Mid Rhondda
- Nicknames: The Mush Mushrooms
- Founded: 1912
- Dissolved: 1928
- Ground: Mid Rhondda Athletic Ground Tonypandy
- Capacity: 10,000 (0 seated)
- League: Southern League Welsh League
| Home colours |

= Mid Rhondda F.C. =

Former association football club in Wales

Mid Rhondda Football Club was an association football team, based in Tonypandy, Wales that was formed in 1912. Mid Rhondda were one of the earlier South Wales teams to form, as competition from rugby union within the Rhondda Valleys was very strong. The team played in both the Southern and Welsh Leagues, and should have been promoted to the first division of the Southern League after topping the second Division during the 1919–20 season. This though was denied them by a restructuring of the league, which in turn saw the club flounder and collapse by 1928.

==Club history==

===The adoption of football in Tonypandy===
The Mid Rhondda Ground was built in the early part of the 1910s, as an attempt to form the 'best athletics ground in Wales'. It was built by the Mid Rhondda Athletic Company, and officially opened on 13 April 1913. The company raised £3,000 to complete the venture, and when complete it housed an outer cycle track with an inner field for the promotion of football, cricket and foot running. Although housing large events, such as an annual horse show, there appeared to be little sign of the Athletic Company recouping their outlay, until the committee of the Mid Rhondda Social and Athletic Club decided to embrace professional rugby league in 1908.

On 20 April 1908, the world's first rugby league international between the England and Wales national sides took place on the Mid Rhondda Ground. 15,000 paying spectators turned out to watch an exciting game which Wales won 35–18. The gate receipts were enough to impress the committee to compete in the Northern Union and in 1908, Mid-Rhondda RLFC were formed, playing not only in the Northern League but also in the Welsh League and Challenge Cup. Although the team performed well on the pitch, and hosted international competition from the touring Australia side, the venture was unprofitable. The rugby league crowds averaged between 3,000 and 4,000, but when the Mid Rhondda Ground hosted the 1909 final of the South Wales and Monmouthshire Football cup, a crowd of 8,000 was recorded. Association football was traditionally more popular in north Wales, but the cup final between local Rhondda team Ton Pentre F.C. and the newly formed Merthyr Town F.C. showed the Mid Rhondda Club that "soccer was the coming game". Mid-Rhondda RLFC folded at the end on the 1908–09 season, and plans were put into action to form an association team.

===The Formation of Mid Rhondda F.C.===
Early attempts to form a football club were placed on hold when industrial unrest spread through the Rhondda during 1910 and 1911. The coal mining area of the valleys experienced several strikes centred on the Glamorgan Colliery in Llwynypia, neighbouring Tonypandy. The events came to a climax in 1911 with the Tonypandy riots, where the town centre was vandalised and looted.
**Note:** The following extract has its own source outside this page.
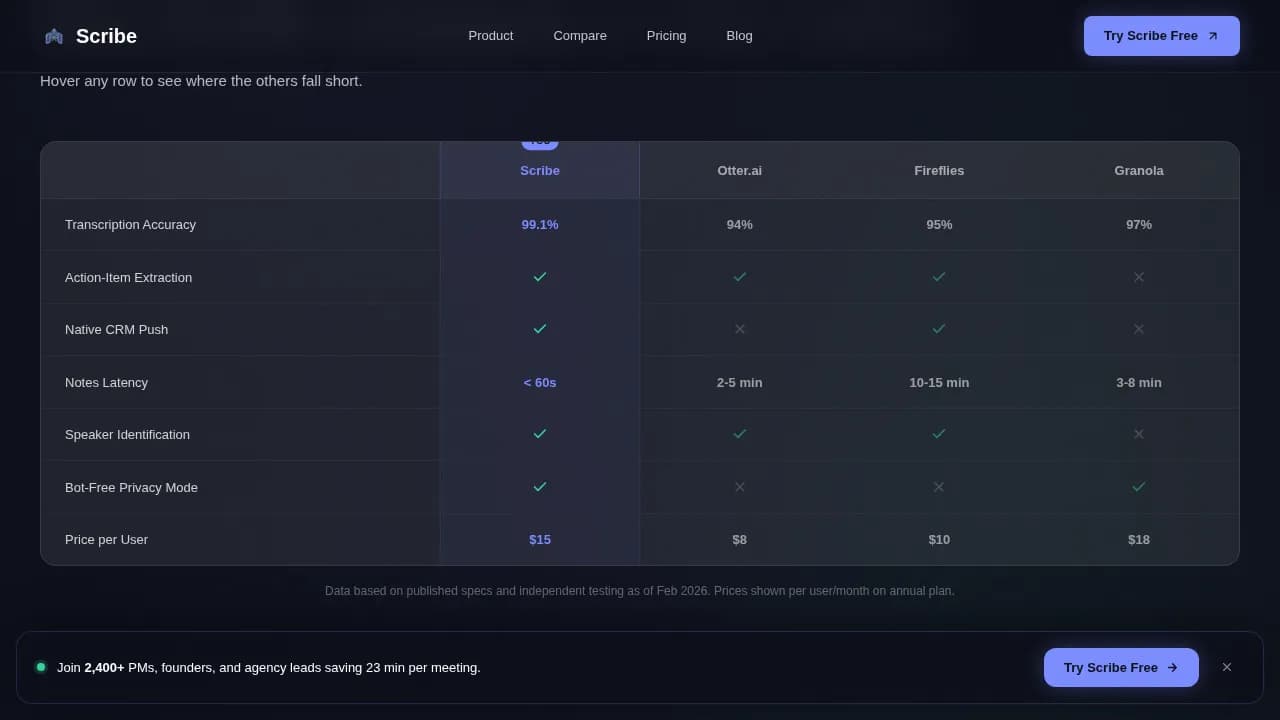Click Granola's X mark for Speaker Identification

click(x=1139, y=434)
In 1912, with the events of the previous years settled, an attempt was made to introduce a football team in Tonypandy. The Mid Rhondda Football Club was set up, and a board of directors founded. All of the board members were from the Tonypandy area and were a cross section of tradesmen and workers representatives. Amongst the shareholders was D.A. Thomas, the owner of the Cambrian Combine of collieries, which had been at the heart of the strike just a year prior.
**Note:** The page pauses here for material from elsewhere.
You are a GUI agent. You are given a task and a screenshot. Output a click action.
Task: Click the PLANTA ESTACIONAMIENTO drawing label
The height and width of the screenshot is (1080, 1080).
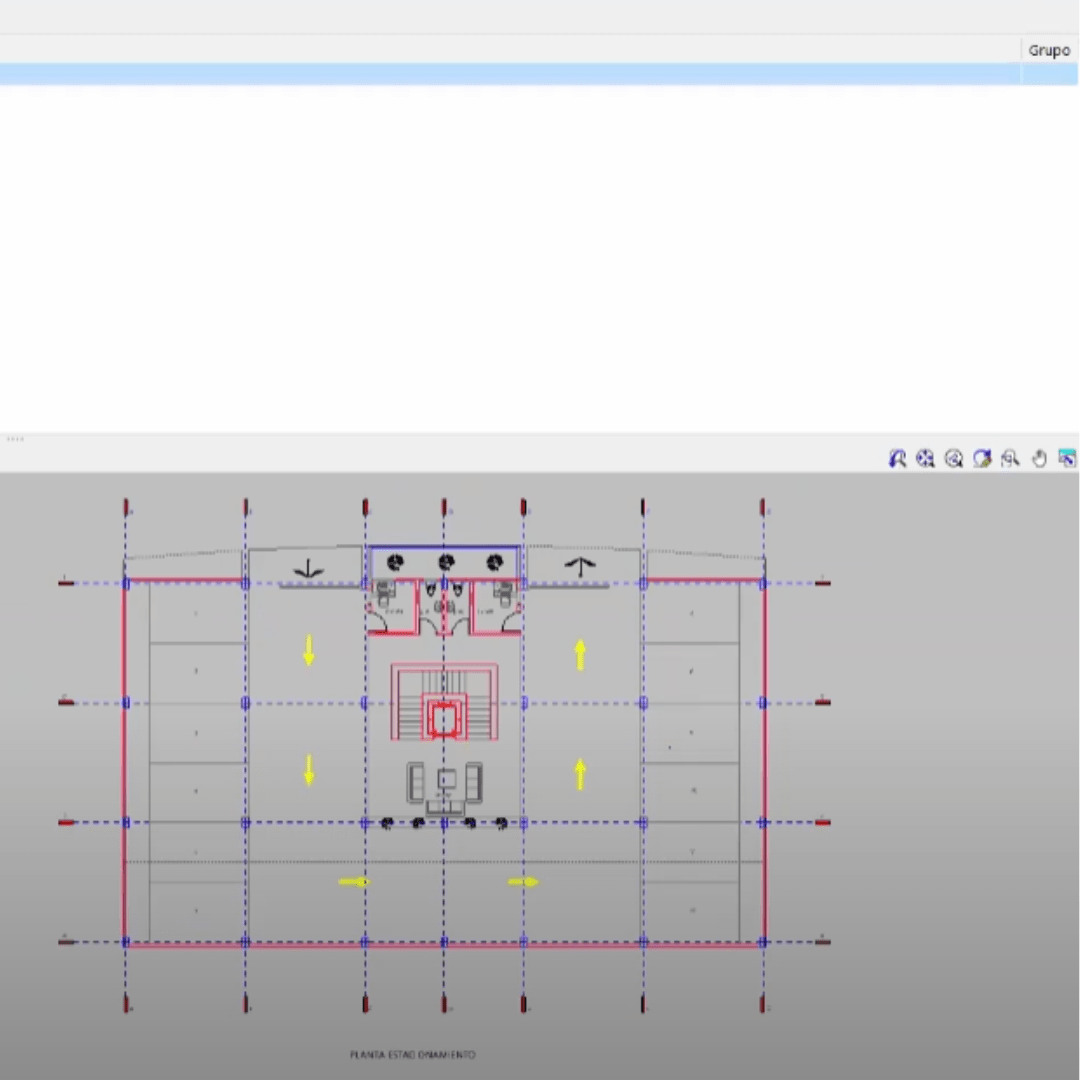pyautogui.click(x=412, y=1054)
The club applied to join the Southern League and was accepted even though the club had yet to select a team. With a fortnight to go before the start of the 1912–13 season the club was facing closure due to lack of funds, but good press encouraged the promoters to carry on and a week later the team had a manager and enough players for a starting XI. The club's swift growth earned them the nickname The Mushrooms, though normally called The Mush. Their first season in the Second Division of the Southern League saw them face the first teams of Cardiff City, Swansea Town, Croydon Common and Luton Town. Mid Rhondda made a steady if unspectacular start to their professional career, finishing 8th out of 13 teams in their first season.
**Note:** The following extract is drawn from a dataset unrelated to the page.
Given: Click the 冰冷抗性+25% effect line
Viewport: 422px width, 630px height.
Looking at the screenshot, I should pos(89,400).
The promoters were happy with the club's progress in their first season, and over the next few seasons the team were often supported by crowds of over 10,000. Despite some good figures these crowds were inconsistent. The home clash with Newport County in 1913 for example witnessed just 3,000 spectators, leading to financial concerns. The team finished a respectful 7th in the 1913/14 season, in an expanded league of 16 clubs. The 1914/15 season saw a drop in fortunes with the team winning just 3 of their 12 games and ending 12th from 13. The club suspended play during the First World War, and the club lay dormant until the first season after the war.

===1919–20 season===
Of all the seasons of the club's existence, 1919–20 was the most notable. With more funds available the committee of the Mid Rhondda Club made a decision to push the first team for promotion to the First Division, emulating Cardiff City. They turned to a local ex-international footballer Haydn Price to manage the team. He joined Mid Rhondda as secretary manager and immediately signed as captain former Aston Villa player, Joe Bache. Bache brought experience to the team, but it was the signing of an untested young player from Durham, Jimmy Seed, that would be Haydn's most important signing. Seed had started his career as a seventeen-year-old with Sunderland, and showed great potential in the reserves. During the war, Seed was posted to the front and was gassed in the trenches. On his return to training with Sunderland, he was told that because of lung problems his career was finished. Price disagreed and signed Seed.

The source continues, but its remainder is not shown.